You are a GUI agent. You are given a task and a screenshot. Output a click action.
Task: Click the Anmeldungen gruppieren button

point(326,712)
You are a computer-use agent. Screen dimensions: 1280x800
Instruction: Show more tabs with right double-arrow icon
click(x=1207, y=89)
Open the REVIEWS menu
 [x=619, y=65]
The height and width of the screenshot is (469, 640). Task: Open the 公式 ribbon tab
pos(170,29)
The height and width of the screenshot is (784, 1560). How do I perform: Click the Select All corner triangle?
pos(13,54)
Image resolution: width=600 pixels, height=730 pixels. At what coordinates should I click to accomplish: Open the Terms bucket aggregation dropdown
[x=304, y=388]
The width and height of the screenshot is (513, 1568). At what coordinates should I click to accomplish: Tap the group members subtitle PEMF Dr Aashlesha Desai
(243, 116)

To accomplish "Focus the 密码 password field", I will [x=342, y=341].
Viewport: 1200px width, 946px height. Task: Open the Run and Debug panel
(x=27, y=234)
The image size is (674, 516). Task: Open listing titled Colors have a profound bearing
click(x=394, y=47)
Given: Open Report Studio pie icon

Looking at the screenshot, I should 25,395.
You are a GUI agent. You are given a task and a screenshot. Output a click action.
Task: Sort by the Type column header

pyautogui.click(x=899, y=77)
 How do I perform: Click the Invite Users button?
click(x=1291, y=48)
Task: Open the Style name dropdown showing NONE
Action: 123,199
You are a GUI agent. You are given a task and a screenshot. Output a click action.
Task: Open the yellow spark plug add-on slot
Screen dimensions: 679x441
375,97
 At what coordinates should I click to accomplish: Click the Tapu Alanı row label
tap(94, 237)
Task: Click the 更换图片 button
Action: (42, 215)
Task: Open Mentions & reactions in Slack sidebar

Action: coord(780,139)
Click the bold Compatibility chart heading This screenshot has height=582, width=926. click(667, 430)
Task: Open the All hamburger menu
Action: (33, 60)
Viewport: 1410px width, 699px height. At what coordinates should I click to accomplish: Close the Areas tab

—————

▶ _TASK TO CARRY OUT_:
The records above must be transcribed line for line, exactly.

▶ _REPLY TO THE TASK_:
You are a GUI agent. You are given a task and a screenshot. Output a click action.
Task: Click the Anmeldungen gruppieren button

point(326,712)
You are a computer-use agent. Screen dimensions: 1280x800
Instruction: Show more tabs with right double-arrow icon
click(x=1207, y=89)
Open the REVIEWS menu
 [x=619, y=65]
The height and width of the screenshot is (469, 640). Task: Open the 公式 ribbon tab
pos(170,29)
The height and width of the screenshot is (784, 1560). How do I perform: Click the Select All corner triangle?
pos(13,54)
Image resolution: width=600 pixels, height=730 pixels. At what coordinates should I click to accomplish: Open the Terms bucket aggregation dropdown
[x=304, y=388]
The width and height of the screenshot is (513, 1568). At what coordinates should I click to accomplish: Tap the group members subtitle PEMF Dr Aashlesha Desai
(243, 116)

To accomplish "Focus the 密码 password field", I will [x=342, y=341].
Viewport: 1200px width, 946px height. Task: Open the Run and Debug panel
(x=27, y=234)
The image size is (674, 516). Task: Open listing titled Colors have a profound bearing
click(x=394, y=47)
Given: Open Report Studio pie icon

Looking at the screenshot, I should 25,395.
You are a GUI agent. You are given a task and a screenshot. Output a click action.
Task: Sort by the Type column header

pyautogui.click(x=899, y=77)
 How do I perform: Click the Invite Users button?
click(x=1291, y=48)
Task: Open the Style name dropdown showing NONE
Action: 123,199
You are a GUI agent. You are given a task and a screenshot. Output a click action.
Task: Open the yellow spark plug add-on slot
Screen dimensions: 679x441
375,97
 At what coordinates should I click to accomplish: Click the Tapu Alanı row label
tap(94, 237)
Task: Click the 更换图片 button
Action: (42, 215)
Task: Open Mentions & reactions in Slack sidebar

Action: coord(780,139)
Click the bold Compatibility chart heading This screenshot has height=582, width=926. click(667, 430)
Task: Open the All hamburger menu
Action: (33, 60)
Viewport: 1410px width, 699px height. At what coordinates should I click to accomplish: Close the Areas tab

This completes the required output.